» Exercise material:
────────────────────

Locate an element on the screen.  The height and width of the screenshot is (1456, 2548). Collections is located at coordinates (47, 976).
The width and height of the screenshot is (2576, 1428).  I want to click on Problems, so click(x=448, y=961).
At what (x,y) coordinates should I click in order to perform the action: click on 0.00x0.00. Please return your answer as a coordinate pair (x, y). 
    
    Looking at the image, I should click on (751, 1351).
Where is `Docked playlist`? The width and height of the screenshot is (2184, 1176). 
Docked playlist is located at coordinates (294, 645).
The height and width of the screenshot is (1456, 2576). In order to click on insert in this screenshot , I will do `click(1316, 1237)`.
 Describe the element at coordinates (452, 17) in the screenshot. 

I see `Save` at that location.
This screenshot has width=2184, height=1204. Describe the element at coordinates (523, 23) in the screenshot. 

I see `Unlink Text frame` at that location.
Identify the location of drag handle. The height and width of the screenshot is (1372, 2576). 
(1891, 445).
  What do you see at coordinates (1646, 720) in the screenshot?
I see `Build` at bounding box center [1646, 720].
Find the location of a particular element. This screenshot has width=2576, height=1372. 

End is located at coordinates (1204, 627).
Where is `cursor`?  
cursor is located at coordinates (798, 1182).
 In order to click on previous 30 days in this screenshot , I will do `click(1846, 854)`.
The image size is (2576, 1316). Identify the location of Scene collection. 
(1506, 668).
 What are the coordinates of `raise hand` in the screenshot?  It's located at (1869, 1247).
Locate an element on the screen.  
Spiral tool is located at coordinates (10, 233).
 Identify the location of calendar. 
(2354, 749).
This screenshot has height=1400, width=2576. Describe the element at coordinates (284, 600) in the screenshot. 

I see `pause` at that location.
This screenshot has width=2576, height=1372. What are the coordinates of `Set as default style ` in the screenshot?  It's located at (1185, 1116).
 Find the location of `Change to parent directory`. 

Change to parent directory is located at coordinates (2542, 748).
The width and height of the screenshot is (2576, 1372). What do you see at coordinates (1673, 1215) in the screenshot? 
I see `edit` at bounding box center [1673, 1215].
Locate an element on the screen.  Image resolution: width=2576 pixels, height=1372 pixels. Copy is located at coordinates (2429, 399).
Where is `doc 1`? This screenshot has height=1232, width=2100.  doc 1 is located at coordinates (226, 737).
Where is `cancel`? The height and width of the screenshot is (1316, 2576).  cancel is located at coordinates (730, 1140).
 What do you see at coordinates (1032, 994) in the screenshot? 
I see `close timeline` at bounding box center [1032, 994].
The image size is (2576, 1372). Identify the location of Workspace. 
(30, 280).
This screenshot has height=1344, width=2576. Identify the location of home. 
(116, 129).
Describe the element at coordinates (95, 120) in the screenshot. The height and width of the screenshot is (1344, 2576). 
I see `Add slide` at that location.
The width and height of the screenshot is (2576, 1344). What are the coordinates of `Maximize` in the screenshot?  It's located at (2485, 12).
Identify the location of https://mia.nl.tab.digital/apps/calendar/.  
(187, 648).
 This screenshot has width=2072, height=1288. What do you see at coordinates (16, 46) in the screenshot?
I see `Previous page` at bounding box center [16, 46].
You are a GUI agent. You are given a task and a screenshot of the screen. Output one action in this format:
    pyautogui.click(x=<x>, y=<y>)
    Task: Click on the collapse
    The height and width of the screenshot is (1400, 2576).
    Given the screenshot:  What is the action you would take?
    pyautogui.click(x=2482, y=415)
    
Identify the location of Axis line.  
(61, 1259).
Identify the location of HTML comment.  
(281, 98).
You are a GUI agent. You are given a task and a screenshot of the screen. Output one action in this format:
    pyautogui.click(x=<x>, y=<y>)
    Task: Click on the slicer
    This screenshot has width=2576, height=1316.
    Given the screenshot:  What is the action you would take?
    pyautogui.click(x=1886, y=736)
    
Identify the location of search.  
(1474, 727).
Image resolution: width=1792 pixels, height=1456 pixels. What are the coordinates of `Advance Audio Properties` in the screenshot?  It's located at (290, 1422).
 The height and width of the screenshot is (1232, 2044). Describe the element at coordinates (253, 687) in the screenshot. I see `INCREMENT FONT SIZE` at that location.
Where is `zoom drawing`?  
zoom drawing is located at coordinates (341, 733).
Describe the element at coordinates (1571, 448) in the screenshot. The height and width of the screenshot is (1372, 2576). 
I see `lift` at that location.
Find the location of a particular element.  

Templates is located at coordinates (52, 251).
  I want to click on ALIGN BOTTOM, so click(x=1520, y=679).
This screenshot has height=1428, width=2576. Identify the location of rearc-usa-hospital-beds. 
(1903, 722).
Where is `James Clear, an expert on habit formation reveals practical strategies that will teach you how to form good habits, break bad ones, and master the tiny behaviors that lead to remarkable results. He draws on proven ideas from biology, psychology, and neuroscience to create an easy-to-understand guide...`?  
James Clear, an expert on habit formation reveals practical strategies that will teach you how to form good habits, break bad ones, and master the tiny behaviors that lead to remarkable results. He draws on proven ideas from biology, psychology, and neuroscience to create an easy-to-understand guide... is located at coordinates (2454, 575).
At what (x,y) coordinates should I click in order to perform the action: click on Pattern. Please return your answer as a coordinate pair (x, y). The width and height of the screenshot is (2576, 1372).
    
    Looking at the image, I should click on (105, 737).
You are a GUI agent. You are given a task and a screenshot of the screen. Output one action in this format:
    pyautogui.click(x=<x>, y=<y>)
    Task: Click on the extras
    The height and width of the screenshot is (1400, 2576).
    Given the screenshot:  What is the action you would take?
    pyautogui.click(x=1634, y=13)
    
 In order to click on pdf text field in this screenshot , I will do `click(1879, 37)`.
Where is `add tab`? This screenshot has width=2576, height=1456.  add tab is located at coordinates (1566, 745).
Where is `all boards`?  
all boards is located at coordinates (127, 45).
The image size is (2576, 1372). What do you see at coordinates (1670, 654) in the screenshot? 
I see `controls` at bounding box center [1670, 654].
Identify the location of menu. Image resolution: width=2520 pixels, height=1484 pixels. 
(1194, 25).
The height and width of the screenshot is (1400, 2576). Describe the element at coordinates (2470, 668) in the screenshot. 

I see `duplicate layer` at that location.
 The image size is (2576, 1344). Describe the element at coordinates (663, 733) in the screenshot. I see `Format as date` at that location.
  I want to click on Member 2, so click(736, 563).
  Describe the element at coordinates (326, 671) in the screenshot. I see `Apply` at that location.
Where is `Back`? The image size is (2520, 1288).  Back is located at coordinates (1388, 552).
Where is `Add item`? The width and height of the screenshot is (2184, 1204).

────────────────────

Please rewrite the rows above as a JSON list of strings, one string per line, with blank lines left out.

[
  "Locate an element on the screen.  The height and width of the screenshot is (1456, 2548). Collections is located at coordinates (47, 976).",
  "The width and height of the screenshot is (2576, 1428).  I want to click on Problems, so click(x=448, y=961).",
  "At what (x,y) coordinates should I click in order to perform the action: click on 0.00x0.00. Please return your answer as a coordinate pair (x, y). ",
  "    Looking at the image, I should click on (751, 1351).",
  "Where is `Docked playlist`? The width and height of the screenshot is (2184, 1176). ",
  "Docked playlist is located at coordinates (294, 645).",
  "The height and width of the screenshot is (1456, 2576). In order to click on insert in this screenshot , I will do `click(1316, 1237)`.",
  " Describe the element at coordinates (452, 17) in the screenshot. ",
  "I see `Save` at that location.",
  "This screenshot has width=2184, height=1204. Describe the element at coordinates (523, 23) in the screenshot. ",
  "I see `Unlink Text frame` at that location.",
  "Identify the location of drag handle. The height and width of the screenshot is (1372, 2576). ",
  "(1891, 445).",
  "  What do you see at coordinates (1646, 720) in the screenshot?",
  "I see `Build` at bounding box center [1646, 720].",
  "Find the location of a particular element. This screenshot has width=2576, height=1372. ",
  "End is located at coordinates (1204, 627).",
  "Where is `cursor`?  ",
  "cursor is located at coordinates (798, 1182).",
  " In order to click on previous 30 days in this screenshot , I will do `click(1846, 854)`.",
  "The image size is (2576, 1316). Identify the location of Scene collection. ",
  "(1506, 668).",
  " What are the coordinates of `raise hand` in the screenshot?  It's located at (1869, 1247).",
  "Locate an element on the screen.  ",
  "Spiral tool is located at coordinates (10, 233).",
  " Identify the location of calendar. ",
  "(2354, 749).",
  "This screenshot has height=1400, width=2576. Describe the element at coordinates (284, 600) in the screenshot. ",
  "I see `pause` at that location.",
  "This screenshot has width=2576, height=1372. What are the coordinates of `Set as default style ` in the screenshot?  It's located at (1185, 1116).",
  " Find the location of `Change to parent directory`. ",
  "Change to parent directory is located at coordinates (2542, 748).",
  "The width and height of the screenshot is (2576, 1372). What do you see at coordinates (1673, 1215) in the screenshot? ",
  "I see `edit` at bounding box center [1673, 1215].",
  "Locate an element on the screen.  Image resolution: width=2576 pixels, height=1372 pixels. Copy is located at coordinates (2429, 399).",
  "Where is `doc 1`? This screenshot has height=1232, width=2100.  doc 1 is located at coordinates (226, 737).",
  "Where is `cancel`? The height and width of the screenshot is (1316, 2576).  cancel is located at coordinates (730, 1140).",
  " What do you see at coordinates (1032, 994) in the screenshot? ",
  "I see `close timeline` at bounding box center [1032, 994].",
  "The image size is (2576, 1372). Identify the location of Workspace. ",
  "(30, 280).",
  "This screenshot has height=1344, width=2576. Identify the location of home. ",
  "(116, 129).",
  "Describe the element at coordinates (95, 120) in the screenshot. The height and width of the screenshot is (1344, 2576). ",
  "I see `Add slide` at that location.",
  "The width and height of the screenshot is (2576, 1344). What are the coordinates of `Maximize` in the screenshot?  It's located at (2485, 12).",
  "Identify the location of https://mia.nl.tab.digital/apps/calendar/.  ",
  "(187, 648).",
  " This screenshot has width=2072, height=1288. What do you see at coordinates (16, 46) in the screenshot?",
  "I see `Previous page` at bounding box center [16, 46].",
  "You are a GUI agent. You are given a task and a screenshot of the screen. Output one action in this format:",
  "    pyautogui.click(x=<x>, y=<y>)",
  "    Task: Click on the collapse",
  "    The height and width of the screenshot is (1400, 2576).",
  "    Given the screenshot:  What is the action you would take?",
  "    pyautogui.click(x=2482, y=415)",
  "Identify the location of Axis line.  ",
  "(61, 1259).",
  "Identify the location of HTML comment.  ",
  "(281, 98).",
  "You are a GUI agent. You are given a task and a screenshot of the screen. Output one action in this format:",
  "    pyautogui.click(x=<x>, y=<y>)",
  "    Task: Click on the slicer",
  "    This screenshot has width=2576, height=1316.",
  "    Given the screenshot:  What is the action you would take?",
  "    pyautogui.click(x=1886, y=736)",
  "Identify the location of search.  ",
  "(1474, 727).",
  "Image resolution: width=1792 pixels, height=1456 pixels. What are the coordinates of `Advance Audio Properties` in the screenshot?  It's located at (290, 1422).",
  " The height and width of the screenshot is (1232, 2044). Describe the element at coordinates (253, 687) in the screenshot. I see `INCREMENT FONT SIZE` at that location.",
  "Where is `zoom drawing`?  ",
  "zoom drawing is located at coordinates (341, 733).",
  "Describe the element at coordinates (1571, 448) in the screenshot. The height and width of the screenshot is (1372, 2576). ",
  "I see `lift` at that location.",
  "Find the location of a particular element.  ",
  "Templates is located at coordinates (52, 251).",
  "  I want to click on ALIGN BOTTOM, so click(x=1520, y=679).",
  "This screenshot has height=1428, width=2576. Identify the location of rearc-usa-hospital-beds. ",
  "(1903, 722).",
  "Where is `James Clear, an expert on habit formation reveals practical strategies that will teach you how to form good habits, break bad ones, and master the tiny behaviors that lead to remarkable results. He draws on proven ideas from biology, psychology, and neuroscience to create an easy-to-understand guide...`?  ",
  "James Clear, an expert on habit formation reveals practical strategies that will teach you how to form good habits, break bad ones, and master the tiny behaviors that lead to remarkable results. He draws on proven ideas from biology, psychology, and neuroscience to create an easy-to-understand guide... is located at coordinates (2454, 575).",
  "At what (x,y) coordinates should I click in order to perform the action: click on Pattern. Please return your answer as a coordinate pair (x, y). The width and height of the screenshot is (2576, 1372).",
  "    Looking at the image, I should click on (105, 737).",
  "You are a GUI agent. You are given a task and a screenshot of the screen. Output one action in this format:",
  "    pyautogui.click(x=<x>, y=<y>)",
  "    Task: Click on the extras",
  "    The height and width of the screenshot is (1400, 2576).",
  "    Given the screenshot:  What is the action you would take?",
  "    pyautogui.click(x=1634, y=13)",
  " In order to click on pdf text field in this screenshot , I will do `click(1879, 37)`.",
  "Where is `add tab`? This screenshot has width=2576, height=1456.  add tab is located at coordinates (1566, 745).",
  "Where is `all boards`?  ",
  "all boards is located at coordinates (127, 45).",
  "The image size is (2576, 1372). What do you see at coordinates (1670, 654) in the screenshot? ",
  "I see `controls` at bounding box center [1670, 654].",
  "Identify the location of menu. Image resolution: width=2520 pixels, height=1484 pixels. ",
  "(1194, 25).",
  "The height and width of the screenshot is (1400, 2576). Describe the element at coordinates (2470, 668) in the screenshot. ",
  "I see `duplicate layer` at that location.",
  " The image size is (2576, 1344). Describe the element at coordinates (663, 733) in the screenshot. I see `Format as date` at that location.",
  "  I want to click on Member 2, so click(736, 563).",
  "  Describe the element at coordinates (326, 671) in the screenshot. I see `Apply` at that location.",
  "Where is `Back`? The image size is (2520, 1288).  Back is located at coordinates (1388, 552).",
  "Where is `Add item`? The width and height of the screenshot is (2184, 1204)."
]